Frequently Asked Questions
What does the HVAC temperature monitoring system do?
It watches the temperature in every mini-split-cooled server room, AV suite, electrical room, and equipment closet across the campus and automatically emails the facilities manager if a room's temperature rises above its configured threshold — so a failed or overloaded AC unit gets caught before the room overheats or damages nearby equipment.
How many rooms does the system monitor?
13 temperature-critical spaces, including the main server room, the AV server room, IDF/IT closets, electrical rooms, and storage areas that don't have their own dedicated cooling but are vulnerable to heat buildup from adjacent equipment.
What temperature triggers an alert?
Most rooms are set to alert at 76.4°F. The main server room and the AV server room, which run warmer under normal load, are set to alert at 77.4°F. Thresholds are configurable per room without reprogramming any hardware.
What hardware runs the monitoring system?
Wi-Fi-connected microcontroller sensor nodes publish live temperature and humidity readings over MQTT to a central broker running on a Raspberry Pi.
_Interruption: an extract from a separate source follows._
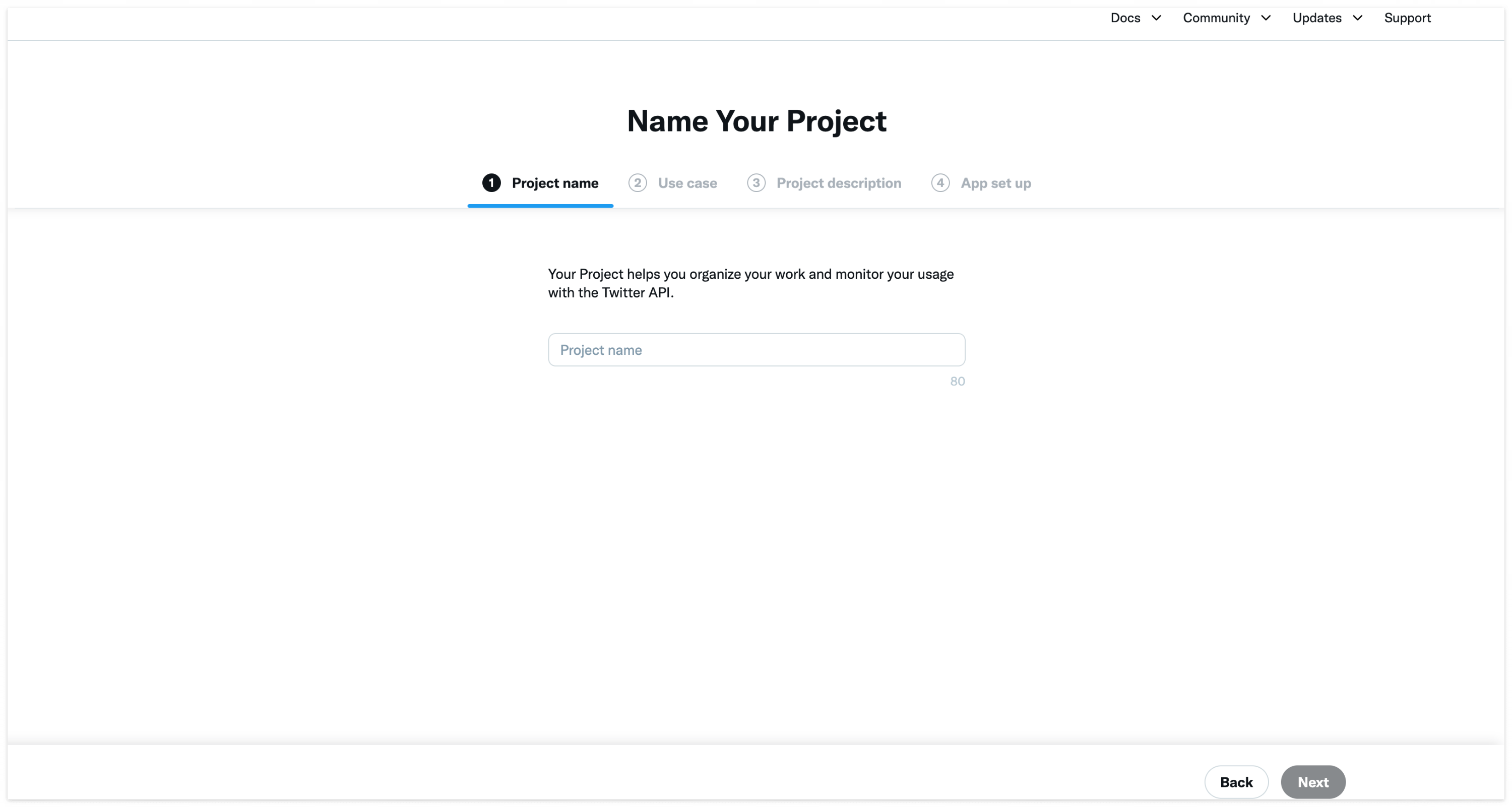Click the step 3 circle icon
This screenshot has height=807, width=1512.
point(756,183)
A browser-based dashboard, hosted on the facility's own web server, subscribes to every room's data and displays live status without any special software installed on staff computers.
Can facilities staff change alert thresholds themselves?
Yes. A password-protected configuration screen on the dashboard lets staff rename rooms and adjust each room's high-temperature warning threshold directly, with no code changes or hardware reflashing. Settings are stored on the broker so they persist across restarts and browser sessions.
How much did the project cost compared to other quotes?
The facility had been quoted approximately $24,000 for a comparable monitoring solution. Qualtx Technology designed and delivered the sensor network, broker, and dashboard for less than half that amount.
Who built the HVAC monitoring system?
Qualtx Technology, Inc., a Plano, Texas-based automation integrator, designed and deployed the sensor network, MQTT broker, and dashboard for Christ Fellowship's McKinney, Texas campus.